Selon cet expert en arts qui dirige le musée de Rabat d’une main de fer, « la culture ne doit pas être un élément de luxe ». Abdelaziz El Idrissi, insiste sur le fait que la culture « n’est pas un élément de discrimination, ni un élément réservé à l’élite mais un produit que les Marocains doivent consommer quotidiennement ».

« Si on est en train de travailler sur les expositions, c’est qu’on est en train de contribuer à la formation des citoyens. On est en train de jouer notre rôle d’institution éducative aussi. On est en train de jouer un rôle pour avoir des têtes bien faites. Quand on donne la possibilité aux gens de voir l’art c’est tout simplement leur donner la possibilité de découvrir un autre moyen de communiquer », poursuit-il.

Le directeur du Musée Mohammed VI de Rabat ambitionne d’avoir à la fin de l’année 2020, « 10 musées restaurés à l’échelle du Maroc.
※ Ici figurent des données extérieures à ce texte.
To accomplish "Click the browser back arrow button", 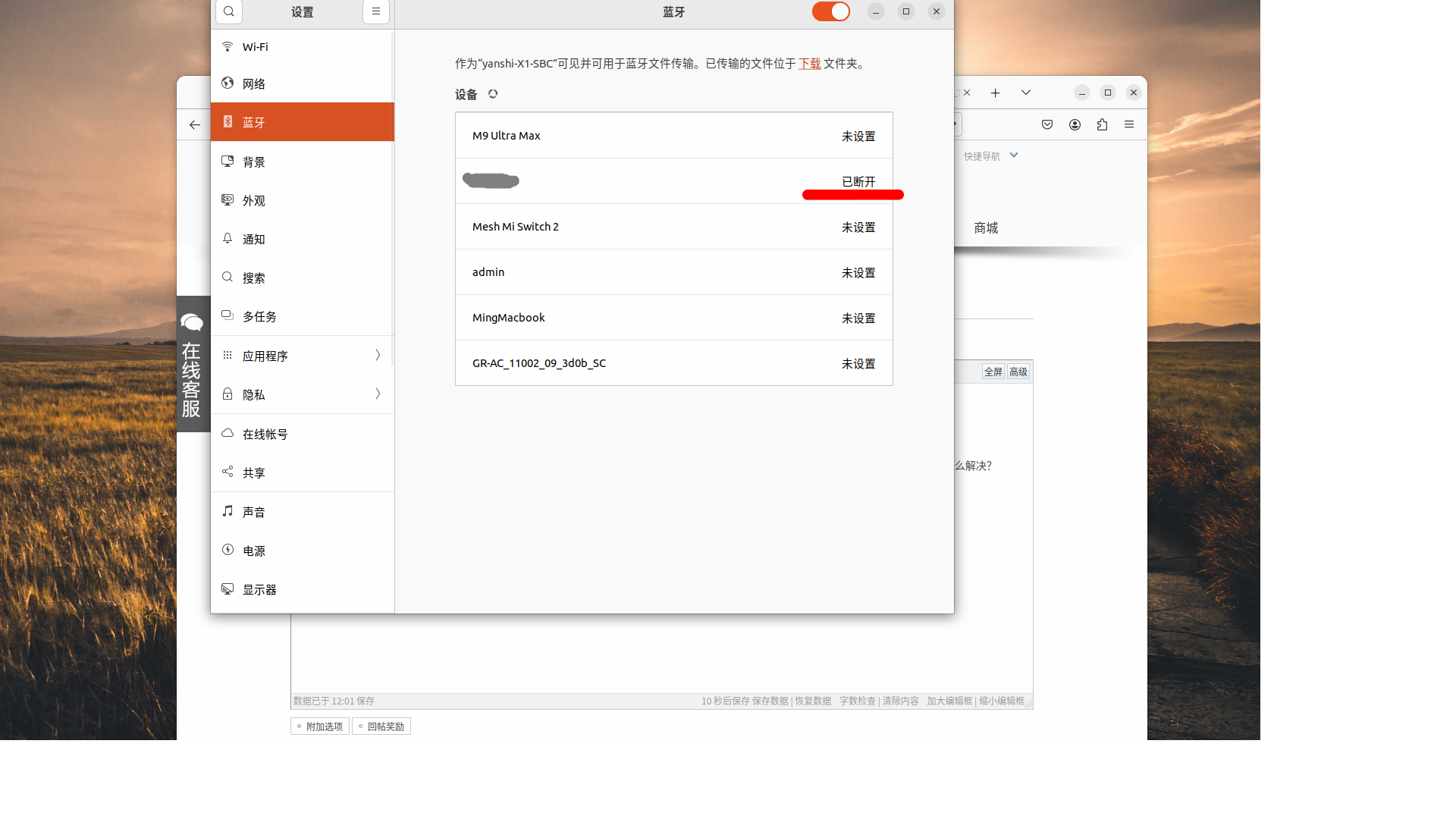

Deuxièmement, instaurer une véritable programmation culturelle dans la totalité de ces musées. Troisièmement, élaborer l’inventaire général du patrimoine muséale marocain et numériser ce patrimoine, doter chaque objet d’art marocain d’une carte d’identité, pour que l’objet existe réellement et avoir la possibilité d’être visible. Quatrièmement c’est drainer le public marocain vers les institutions. Avoir au moins 500.000 visiteurs dans la totalité des musées. Si j’arrive à faire ça durant cette année je serais content ».

Photo: Mounir Mehimdate

« On est arrivé à 140.000 pour la Biennale au niveau de Rabat, mais il faut imaginer qu’on ne travaille pas uniquement à l’intérieur du Musée Mohammed VI de Rabat. On a un travail aussi à faire sur d’autres sites où on est présent. On a 16 musées qui doivent être opérationnels, et qui répondent aux normes muséologiques et muséographiques, 16 musées qui doivent être accessibles, 16 musées qui doivent être des institutions vivantes etc. Et donc si on arrive à faire ça, notre mission sera complétée », détaille-t-il.

Interrogé sur la Biennale, la première de Rabat, notre interlocuteur nous confie que c’est « difficile ». « Difficile parce qu’on a essayé de faire quelque chose hors normes parce que soit on doit exister ou ce n’est pas la peine de faire une biennale qui ressemble aux autres. On a voulu faire une Biennale qui se distingue et de qualité. On a reçu 65 artistes qui viennent de l’étranger, il fallait les accueillir, les prendre en charge, il fallait s’organiser pour les avoir mais aussi pouvoir leur donner la possibilité de repartir contents après avoir produit leurs œuvres au Maroc. Donc, ça c’est quelque chose qui est difficile », dit-il.

Et de conclure: « C’était aussi difficile parce que faire venir un artiste c’est facile, mais ça l’est moins de le satisfaire quand il sera là, et garder son œuvre dans de bonnes conditions alors que nos espaces ou les espaces qu’on a exploités un peu partout ne répondent pas forcément aux normes des expositions. Il fallait les doter de moyens, il fallait tout mettre en place. Finalement ça a donné ses fruits. On est content que le public fût au RDV. On est content parce que les œuvres étaient bien conservées  et que le public a réussi à avoir une idée sur la production artistique moderne et contemporaine ».